Microsoft recently announced Microsoft Teams. Microsoft states this is an “entirely new experience that brings together people, conversations and content, along with the tools that teams need.” I am all for providing organisations, teams and users choice when deciding on how they want to work and the introduction of Microsoft Teams gives just that. Remember, not every team or individual works the same so giving them different ways of working together is a must in this day and age.
I am a huge fan of Office 365 Groups and what they bring to organisations in the way of improved collaboration, allowing teams to work better and be more productive and simply get their work done easier and better. As with all new Microsoft services, the underlying fabric of Microsoft Teams is Office 365 Groups.
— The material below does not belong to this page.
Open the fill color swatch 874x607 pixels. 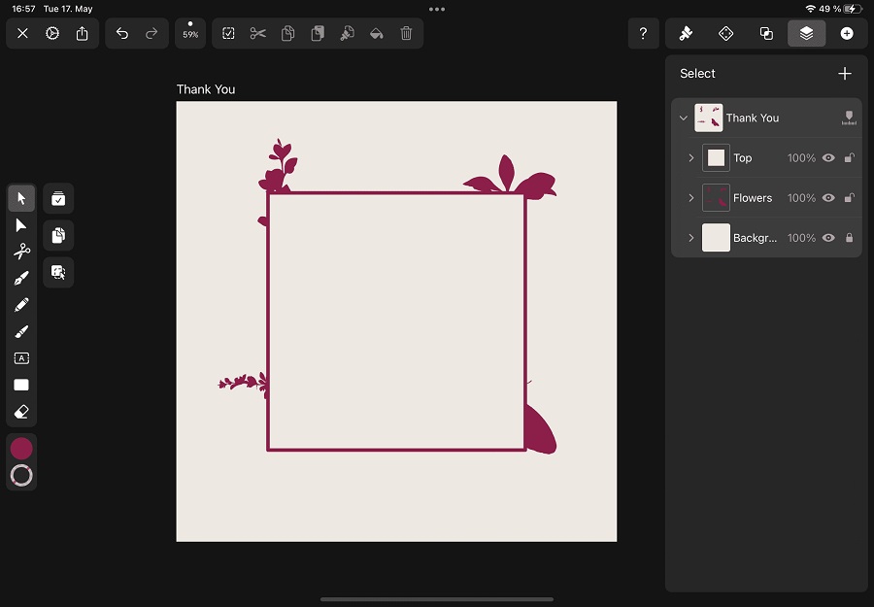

They provide membership, access control and other services to a Microsoft Team. Did I mention that I love Groups?
During the process of creating a Team, a Private Office 365 Group is provisioned that provides the Team with file storage, task management via Planner, a OneNote Notebook, Team Calendar all the goodness of what Office 365 Groups bring. One good thing about the Team creation process is that you can add Teams functionality to an existing Office 365 Group, but this this group must be a PRIVATE Group.
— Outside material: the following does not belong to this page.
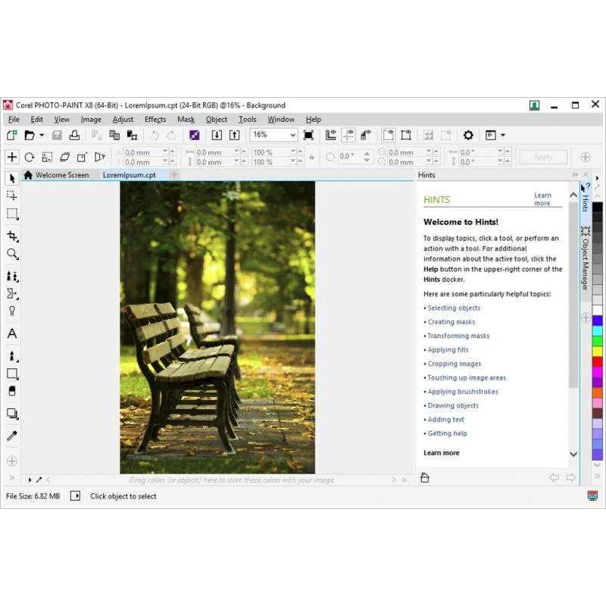This screenshot has height=606, width=606.
Task: Toggle the lock ratio padlock
Action: (311, 158)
By default every Team gets a “General” Channel, now if you have added Teams functionality to an existing Office 365 Group then what that does is create a folder called “General” in the default document library of that group. When you create different Channels in a Team and upload files to that channel, a folder for that channel is created in the document library also.
While adding Team functionality to an exisiting Groups is a great feature, one little nuance that I have found is that you cannot see any existing content from the Group’s document library. You can only see files for each channel (which live in the channel folder in the library). You can however add a “SharePoint” tab that can allow you to point to another document library from another site and surface the content from that tab.
What I did notice is that if you point to the existing Office 365 Group Library, you get full visibility to the library and can see the channel folders, so you can upload files from the newly created tab into a channel folder as well and those files will appear in the files tab of the channel.
When scheduling a meeting in a Team, again through the integration here with Office 365 Groups, the meeting is added to the Exchange Calendar of the Group and an invitation is sent to the mailbox of that Group. Nice.
Primary Team Platform?
I can certainly see the potential with Microsoft Teams and I can see this being the primary platform for a number of organisations as they quickly bring everyone in a team together to collaborate and communicate.
Something else that I think Teams can do is by making it easy for users to decide where to store their files. As mentioned earlier files a stores in the underlying Group Document Library.
One thing that I can see happening is users being confused about where to have discussions through. So with Teams we add another “option” to the email based conversations of an Office 365 Group and of course Yammer.
There is a good post over at Sharegate by Ben Niaulin on Microsoft Teams vs Yammer that is worth a read.
It will be interesting to see where this goes as Teams mature.